2. Une approche historique
Les crises financières sont un élément très important de la réflexion économique du xxe siècle. Le mérite de Kindleberger est d'avoir su rappeler l'importance du prêteur en dernier ressort dans la prévention et la gestion des crises financières. On sait aujourd'hui avec quelle efficacité la réserve fédérale américaine (le Federal Reserve System) a joué ce rôle lors de la crise de 1987.
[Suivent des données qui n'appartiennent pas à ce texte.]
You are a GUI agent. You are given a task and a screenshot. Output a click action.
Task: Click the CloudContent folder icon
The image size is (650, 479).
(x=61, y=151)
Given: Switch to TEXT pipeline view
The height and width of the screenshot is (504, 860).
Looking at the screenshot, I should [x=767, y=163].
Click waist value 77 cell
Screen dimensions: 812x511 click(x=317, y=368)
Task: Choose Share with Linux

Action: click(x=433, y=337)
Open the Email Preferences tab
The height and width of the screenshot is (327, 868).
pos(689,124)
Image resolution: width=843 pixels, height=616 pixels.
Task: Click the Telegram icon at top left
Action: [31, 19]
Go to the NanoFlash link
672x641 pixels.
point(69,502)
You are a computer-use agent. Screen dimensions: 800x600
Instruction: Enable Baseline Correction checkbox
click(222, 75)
Plus qu'une analyse des crises financières, ce livre se révèle être un plaidoyer pour une approche historique de l'économie : « La littérature économique a été en grande partie consacrée, depuis quarante ans, à une remise en question des anciennes méthodes d'analyse qui restent, selon moi, toujours pertinentes. » L'histoire économique comparée permet de comprendre les mécanismes économiques et de montrer que les crises financières sont « une structure récurrente de l'économie capitaliste ». Bien que chaque crise financière soit un événement historique unique, Kindleberger montre qu'il n'y a pas lieu de dissocier histoire et économie, même si « l'histoire traite du particulier et l'économie du général ». Il ne s'agit pas de défendre une théorie mais de laisser parler l'histoire pour en tirer des enseignements. Cette analyse ne vise pas simplement une description ; elle propose implicitement des moyens de gestion des crises : « L'objet de ce livre n'est pas de faire peur pour convaincre de la nécessité d'un nouvel ordre économique mondial. Mais si seulement il y contribuait, j'en serais très heureux. » Avec une mondialisation de plus en plus marquée et l'absence d'institution financière internationale jouant le rôle de prêteur en dernier ressort, l'ouvrage de Kindleberger conserve toute son actualité.